Retyping the entire listing exactly is the task.

==== DATA LISTING ====

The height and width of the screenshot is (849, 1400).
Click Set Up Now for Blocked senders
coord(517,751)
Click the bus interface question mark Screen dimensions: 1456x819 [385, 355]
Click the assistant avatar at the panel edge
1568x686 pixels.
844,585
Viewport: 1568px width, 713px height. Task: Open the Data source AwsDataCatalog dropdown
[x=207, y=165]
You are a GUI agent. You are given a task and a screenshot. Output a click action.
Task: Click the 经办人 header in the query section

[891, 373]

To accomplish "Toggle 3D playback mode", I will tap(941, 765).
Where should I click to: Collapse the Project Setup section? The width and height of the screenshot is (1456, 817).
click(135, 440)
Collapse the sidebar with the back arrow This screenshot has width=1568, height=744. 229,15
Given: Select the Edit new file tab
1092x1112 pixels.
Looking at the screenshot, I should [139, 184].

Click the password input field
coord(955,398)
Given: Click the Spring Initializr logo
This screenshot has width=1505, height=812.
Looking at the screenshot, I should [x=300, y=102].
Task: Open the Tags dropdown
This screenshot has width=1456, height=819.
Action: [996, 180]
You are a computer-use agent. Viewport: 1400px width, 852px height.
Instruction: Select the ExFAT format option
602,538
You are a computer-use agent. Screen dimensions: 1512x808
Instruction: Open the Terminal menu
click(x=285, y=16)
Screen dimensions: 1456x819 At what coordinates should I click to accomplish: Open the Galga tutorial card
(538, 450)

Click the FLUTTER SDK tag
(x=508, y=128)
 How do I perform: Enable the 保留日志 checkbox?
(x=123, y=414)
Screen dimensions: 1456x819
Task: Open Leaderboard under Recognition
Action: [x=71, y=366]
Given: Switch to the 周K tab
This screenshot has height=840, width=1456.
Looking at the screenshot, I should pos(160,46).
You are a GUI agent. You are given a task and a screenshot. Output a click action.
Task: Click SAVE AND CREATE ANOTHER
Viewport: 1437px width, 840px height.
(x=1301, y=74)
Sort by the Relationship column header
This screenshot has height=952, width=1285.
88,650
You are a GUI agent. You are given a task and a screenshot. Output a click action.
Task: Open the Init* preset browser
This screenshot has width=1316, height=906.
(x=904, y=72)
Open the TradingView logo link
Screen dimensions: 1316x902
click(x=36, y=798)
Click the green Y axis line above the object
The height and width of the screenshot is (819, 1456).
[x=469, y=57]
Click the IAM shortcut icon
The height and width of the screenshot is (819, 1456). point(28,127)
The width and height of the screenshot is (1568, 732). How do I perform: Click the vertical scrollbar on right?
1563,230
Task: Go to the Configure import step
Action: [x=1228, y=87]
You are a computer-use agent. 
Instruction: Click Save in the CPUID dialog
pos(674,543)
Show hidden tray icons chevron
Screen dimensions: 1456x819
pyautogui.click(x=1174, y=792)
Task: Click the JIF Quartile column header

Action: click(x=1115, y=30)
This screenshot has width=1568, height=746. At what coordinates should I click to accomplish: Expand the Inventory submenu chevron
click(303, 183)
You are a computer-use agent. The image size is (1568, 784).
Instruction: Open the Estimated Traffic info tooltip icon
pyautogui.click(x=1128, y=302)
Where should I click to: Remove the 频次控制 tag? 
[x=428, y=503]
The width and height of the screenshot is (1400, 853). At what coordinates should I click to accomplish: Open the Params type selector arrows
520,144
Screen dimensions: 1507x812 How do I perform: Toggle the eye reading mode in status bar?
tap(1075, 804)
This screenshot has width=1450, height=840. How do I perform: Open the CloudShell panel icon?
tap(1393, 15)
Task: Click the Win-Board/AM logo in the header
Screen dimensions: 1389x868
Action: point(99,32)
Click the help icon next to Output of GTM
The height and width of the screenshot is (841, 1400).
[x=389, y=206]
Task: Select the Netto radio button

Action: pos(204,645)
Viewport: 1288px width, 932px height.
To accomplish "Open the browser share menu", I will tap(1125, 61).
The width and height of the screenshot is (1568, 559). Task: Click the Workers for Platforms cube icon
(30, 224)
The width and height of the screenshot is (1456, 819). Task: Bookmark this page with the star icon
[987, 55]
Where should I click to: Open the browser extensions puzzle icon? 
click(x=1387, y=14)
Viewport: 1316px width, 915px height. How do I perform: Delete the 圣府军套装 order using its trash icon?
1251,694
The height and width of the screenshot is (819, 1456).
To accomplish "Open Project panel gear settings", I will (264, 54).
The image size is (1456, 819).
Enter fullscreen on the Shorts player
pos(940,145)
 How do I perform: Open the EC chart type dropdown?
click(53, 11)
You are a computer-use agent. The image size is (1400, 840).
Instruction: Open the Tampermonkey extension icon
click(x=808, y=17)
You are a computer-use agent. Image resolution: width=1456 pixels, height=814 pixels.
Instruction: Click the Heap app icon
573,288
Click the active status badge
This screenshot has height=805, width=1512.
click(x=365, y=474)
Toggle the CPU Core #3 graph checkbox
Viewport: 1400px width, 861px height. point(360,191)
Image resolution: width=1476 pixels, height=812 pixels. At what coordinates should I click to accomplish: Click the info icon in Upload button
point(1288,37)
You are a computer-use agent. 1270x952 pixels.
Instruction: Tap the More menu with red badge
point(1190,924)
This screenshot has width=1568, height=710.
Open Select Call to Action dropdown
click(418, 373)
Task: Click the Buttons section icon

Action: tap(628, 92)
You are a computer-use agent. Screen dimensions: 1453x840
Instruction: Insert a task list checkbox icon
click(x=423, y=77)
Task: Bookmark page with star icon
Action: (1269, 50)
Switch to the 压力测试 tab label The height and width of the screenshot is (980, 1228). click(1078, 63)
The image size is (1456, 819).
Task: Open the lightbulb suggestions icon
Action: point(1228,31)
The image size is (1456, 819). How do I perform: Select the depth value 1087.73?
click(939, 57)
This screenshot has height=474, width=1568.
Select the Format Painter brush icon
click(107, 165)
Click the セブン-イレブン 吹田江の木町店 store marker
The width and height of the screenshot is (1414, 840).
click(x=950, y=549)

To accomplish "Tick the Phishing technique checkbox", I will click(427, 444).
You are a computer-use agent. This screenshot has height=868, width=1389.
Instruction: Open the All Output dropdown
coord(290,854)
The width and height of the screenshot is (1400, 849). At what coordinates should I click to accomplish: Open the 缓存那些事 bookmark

====

▸ ANSWER AREA
The height and width of the screenshot is (849, 1400).
Click Set Up Now for Blocked senders
coord(517,751)
Click the bus interface question mark Screen dimensions: 1456x819 [385, 355]
Click the assistant avatar at the panel edge
1568x686 pixels.
844,585
Viewport: 1568px width, 713px height. Task: Open the Data source AwsDataCatalog dropdown
[x=207, y=165]
You are a GUI agent. You are given a task and a screenshot. Output a click action.
Task: Click the 经办人 header in the query section

[891, 373]

To accomplish "Toggle 3D playback mode", I will tap(941, 765).
Where should I click to: Collapse the Project Setup section? The width and height of the screenshot is (1456, 817).
click(135, 440)
Collapse the sidebar with the back arrow This screenshot has width=1568, height=744. 229,15
Given: Select the Edit new file tab
1092x1112 pixels.
Looking at the screenshot, I should [139, 184].

Click the password input field
coord(955,398)
Given: Click the Spring Initializr logo
This screenshot has width=1505, height=812.
Looking at the screenshot, I should [x=300, y=102].
Task: Open the Tags dropdown
This screenshot has width=1456, height=819.
Action: [996, 180]
You are a computer-use agent. Viewport: 1400px width, 852px height.
Instruction: Select the ExFAT format option
602,538
You are a computer-use agent. Screen dimensions: 1512x808
Instruction: Open the Terminal menu
click(x=285, y=16)
Screen dimensions: 1456x819 At what coordinates should I click to accomplish: Open the Galga tutorial card
(538, 450)

Click the FLUTTER SDK tag
(x=508, y=128)
 How do I perform: Enable the 保留日志 checkbox?
(x=123, y=414)
Screen dimensions: 1456x819
Task: Open Leaderboard under Recognition
Action: [x=71, y=366]
Given: Switch to the 周K tab
This screenshot has height=840, width=1456.
Looking at the screenshot, I should pos(160,46).
You are a GUI agent. You are given a task and a screenshot. Output a click action.
Task: Click SAVE AND CREATE ANOTHER
Viewport: 1437px width, 840px height.
(x=1301, y=74)
Sort by the Relationship column header
This screenshot has height=952, width=1285.
88,650
You are a GUI agent. You are given a task and a screenshot. Output a click action.
Task: Open the Init* preset browser
This screenshot has width=1316, height=906.
(x=904, y=72)
Open the TradingView logo link
Screen dimensions: 1316x902
click(x=36, y=798)
Click the green Y axis line above the object
The height and width of the screenshot is (819, 1456).
[x=469, y=57]
Click the IAM shortcut icon
The height and width of the screenshot is (819, 1456). point(28,127)
The width and height of the screenshot is (1568, 732). How do I perform: Click the vertical scrollbar on right?
1563,230
Task: Go to the Configure import step
Action: [x=1228, y=87]
You are a computer-use agent. 
Instruction: Click Save in the CPUID dialog
pos(674,543)
Show hidden tray icons chevron
Screen dimensions: 1456x819
pyautogui.click(x=1174, y=792)
Task: Click the JIF Quartile column header

Action: click(x=1115, y=30)
This screenshot has width=1568, height=746. At what coordinates should I click to accomplish: Expand the Inventory submenu chevron
click(303, 183)
You are a computer-use agent. The image size is (1568, 784).
Instruction: Open the Estimated Traffic info tooltip icon
pyautogui.click(x=1128, y=302)
Where should I click to: Remove the 频次控制 tag? 
[x=428, y=503]
The width and height of the screenshot is (1400, 853). At what coordinates should I click to accomplish: Open the Params type selector arrows
520,144
Screen dimensions: 1507x812 How do I perform: Toggle the eye reading mode in status bar?
tap(1075, 804)
This screenshot has width=1450, height=840. How do I perform: Open the CloudShell panel icon?
tap(1393, 15)
Task: Click the Win-Board/AM logo in the header
Screen dimensions: 1389x868
Action: point(99,32)
Click the help icon next to Output of GTM
The height and width of the screenshot is (841, 1400).
[x=389, y=206]
Task: Select the Netto radio button

Action: pos(204,645)
Viewport: 1288px width, 932px height.
To accomplish "Open the browser share menu", I will tap(1125, 61).
The width and height of the screenshot is (1568, 559). Task: Click the Workers for Platforms cube icon
(30, 224)
The width and height of the screenshot is (1456, 819). Task: Bookmark this page with the star icon
[987, 55]
Where should I click to: Open the browser extensions puzzle icon? 
click(x=1387, y=14)
Viewport: 1316px width, 915px height. How do I perform: Delete the 圣府军套装 order using its trash icon?
1251,694
The height and width of the screenshot is (819, 1456).
To accomplish "Open Project panel gear settings", I will (264, 54).
The image size is (1456, 819).
Enter fullscreen on the Shorts player
pos(940,145)
 How do I perform: Open the EC chart type dropdown?
click(53, 11)
You are a computer-use agent. The image size is (1400, 840).
Instruction: Open the Tampermonkey extension icon
click(x=808, y=17)
You are a computer-use agent. Image resolution: width=1456 pixels, height=814 pixels.
Instruction: Click the Heap app icon
573,288
Click the active status badge
This screenshot has height=805, width=1512.
click(x=365, y=474)
Toggle the CPU Core #3 graph checkbox
Viewport: 1400px width, 861px height. point(360,191)
Image resolution: width=1476 pixels, height=812 pixels. At what coordinates should I click to accomplish: Click the info icon in Upload button
point(1288,37)
You are a computer-use agent. 1270x952 pixels.
Instruction: Tap the More menu with red badge
point(1190,924)
This screenshot has width=1568, height=710.
Open Select Call to Action dropdown
click(418, 373)
Task: Click the Buttons section icon

Action: tap(628, 92)
You are a computer-use agent. Screen dimensions: 1453x840
Instruction: Insert a task list checkbox icon
click(x=423, y=77)
Task: Bookmark page with star icon
Action: (1269, 50)
Switch to the 压力测试 tab label The height and width of the screenshot is (980, 1228). click(1078, 63)
The image size is (1456, 819).
Task: Open the lightbulb suggestions icon
Action: point(1228,31)
The image size is (1456, 819). How do I perform: Select the depth value 1087.73?
click(939, 57)
This screenshot has height=474, width=1568.
Select the Format Painter brush icon
click(107, 165)
Click the セブン-イレブン 吹田江の木町店 store marker
The width and height of the screenshot is (1414, 840).
click(x=950, y=549)

To accomplish "Tick the Phishing technique checkbox", I will click(427, 444).
You are a computer-use agent. This screenshot has height=868, width=1389.
Instruction: Open the All Output dropdown
coord(290,854)
The width and height of the screenshot is (1400, 849). At what coordinates should I click to accomplish: Open the 缓存那些事 bookmark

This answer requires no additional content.